Sunday, April 15, 2012

Credit Card for First Timer

OWNING a credit card for the first time is, in a way, a big personal achievement. It means you've taken a big step in managing your personal finances.
The appeal of owning a credit card is understandable it can be both a convenient and efficient add-on when it comes to dealing with your finances. However, with so many cards available in the market today, where do you start? Or do you start at all?
There is some work to do before filling your wallet with “plactic money.”
Know yourself
Prior to applying for a credit card, it's important to know the type of spender that you are. P.S. Tan, 33, a self-confessed shopoholic, says that the main reason she got a card was to be able to indulge in what she loves doing best shop!
“With a credit card, I can shop as much as I can so long as I don't exceed my credit limit,” she enthuses, adding that she used to feel “deprived” before she owned a credit card.
“I used to get depressed because I couldn't afford the latest women's clothing and accessories. But with a credit card, I don't feel so limited,” says Tan.
Meanwhile, frugal P. Jeya, 44, says she applied for a credit card so as to be able to pay for big ticket items.
“These include, household stuff or my children's college fees, which had to be paid in a lump sum,” she says.
However, owning a credit card can sway a person's spending habit.
“After getting a credit card, I became a bit more of a spend-thrift,” says Razlan Hashim, 38, a bank officer.
“It's psychological. When you're not physically handling money or seeing it coming out of your wallet, spending tends to be a little bit more care-free,” he adds.
Razlan believes that people who had the tendency to overspend should not own credit cards.
“A credit card is useful if you can't use cash to pay for something or don't have the immediate cash to do so. But you should always ask yourself is it something that you want or is it something that you really need?
“Most of the time, you'll use your credit card on something that you don't necessarily need. It is better to save up the cash for something you want, than own a credit card and have a mounting bill and interest looming over your head.”
Be responsible
Owning a credit card also comes with added responsibilities, namely the need to better manage your finances and pay your bill on time.
Says Tan: “You can be a big spender or a small one. But what's important is how quickly or consistently you're going to repay your credit card debt.”
Razlan concurs: “Before you apply for a credit card, you need to ask yourself if you can shoulder the responsibility of settling your debts consistently and in a timely manner. Late payments or not paying off your credit in full means added interests incurred or even penalties.”
Individuals who have reached their credit limit but still want to continue spending end up applying for a second (or even a third!) credit card, which, if not properly managed, can create huge debt problems.

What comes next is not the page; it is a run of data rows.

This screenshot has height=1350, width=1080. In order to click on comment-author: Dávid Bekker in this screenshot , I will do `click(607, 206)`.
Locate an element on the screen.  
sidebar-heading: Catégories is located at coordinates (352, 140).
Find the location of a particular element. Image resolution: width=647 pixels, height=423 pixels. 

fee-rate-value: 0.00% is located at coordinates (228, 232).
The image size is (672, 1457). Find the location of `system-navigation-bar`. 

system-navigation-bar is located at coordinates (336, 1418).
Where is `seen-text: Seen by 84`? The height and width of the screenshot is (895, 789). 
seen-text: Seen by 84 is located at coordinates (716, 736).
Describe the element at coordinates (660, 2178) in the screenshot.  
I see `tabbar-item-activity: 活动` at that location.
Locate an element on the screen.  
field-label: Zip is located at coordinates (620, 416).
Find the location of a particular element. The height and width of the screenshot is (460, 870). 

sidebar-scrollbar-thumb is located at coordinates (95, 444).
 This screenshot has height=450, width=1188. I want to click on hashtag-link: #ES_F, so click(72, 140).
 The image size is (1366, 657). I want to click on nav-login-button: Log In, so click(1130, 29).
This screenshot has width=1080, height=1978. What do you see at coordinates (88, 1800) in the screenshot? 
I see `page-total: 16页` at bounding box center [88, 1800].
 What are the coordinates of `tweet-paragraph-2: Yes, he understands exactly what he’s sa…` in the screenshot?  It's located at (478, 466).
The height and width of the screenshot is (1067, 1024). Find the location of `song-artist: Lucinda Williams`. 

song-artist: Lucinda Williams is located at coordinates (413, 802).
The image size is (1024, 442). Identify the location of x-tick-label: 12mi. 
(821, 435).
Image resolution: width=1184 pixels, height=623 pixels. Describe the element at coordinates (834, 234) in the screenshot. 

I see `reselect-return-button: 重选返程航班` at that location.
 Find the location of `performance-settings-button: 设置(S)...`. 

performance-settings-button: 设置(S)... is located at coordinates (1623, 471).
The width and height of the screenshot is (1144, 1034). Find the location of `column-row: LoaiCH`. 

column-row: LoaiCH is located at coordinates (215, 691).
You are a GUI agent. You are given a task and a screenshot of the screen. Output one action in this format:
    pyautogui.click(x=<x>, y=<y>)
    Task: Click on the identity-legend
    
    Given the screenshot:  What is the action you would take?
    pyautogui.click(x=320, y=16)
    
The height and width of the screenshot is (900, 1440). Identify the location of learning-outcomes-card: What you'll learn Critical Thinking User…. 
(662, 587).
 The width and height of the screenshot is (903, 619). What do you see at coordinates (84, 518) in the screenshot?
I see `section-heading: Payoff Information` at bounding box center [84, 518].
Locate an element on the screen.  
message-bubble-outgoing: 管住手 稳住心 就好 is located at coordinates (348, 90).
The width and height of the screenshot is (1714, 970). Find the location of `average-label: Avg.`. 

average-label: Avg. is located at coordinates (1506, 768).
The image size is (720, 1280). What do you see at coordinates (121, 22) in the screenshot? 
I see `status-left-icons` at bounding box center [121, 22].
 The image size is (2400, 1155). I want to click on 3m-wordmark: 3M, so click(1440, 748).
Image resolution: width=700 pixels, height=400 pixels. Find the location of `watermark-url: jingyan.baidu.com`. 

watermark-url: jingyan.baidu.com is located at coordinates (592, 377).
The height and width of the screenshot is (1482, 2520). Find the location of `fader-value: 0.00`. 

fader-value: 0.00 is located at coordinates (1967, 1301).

“We've all heard the horror stories of people with debt problems resorting to money-lenders,” says Razlan.
Of course, having a second credit card also means added annual service charges. However, Jeya notes that one can always waive the annual charges.
“I have two credit cards and have the annual charges for one of them waived. “I tend to use one card more often than the other and it came to a point when I wanted to terminate the one I seldom used.
“But since I was a long-time customer with the bank (of the credit card I wanted to discontinue), the bank was willing to waive the annual service charges.”
Alternatively, a bank is also willing to waive your annual service charges if the card is used regularly.
Choose well
With so many products being offered by multiple institutions, it's always best to determine which bank offers incentives that best suit your needs and convenience.
“Certain banks offer credit cards with rebates or interest points for a type of leisure activity that you tend to indulge in quite often. Perhaps you can get good discounts at a shop or restaurant you frequently visit.
“Or if you're a frequent traveller, then maybe a particular bank offers points whenever you travel overseas,” says Razlan.
Jeya, who has been a credit card holder for over 15 years, says she chose a bank that had a nearby branch to ease settling her bill.
“Of course, today you can pay you credit card bills online. But back then, it was more common to go directly to a bank to settle your debts. Some banks had so few branches that it was so inconvenient.
“Before applying for a card, it's best to ask the people or speak to a professional to see what kind of incentives come with the credit card you intend to apply for,” says Jeya.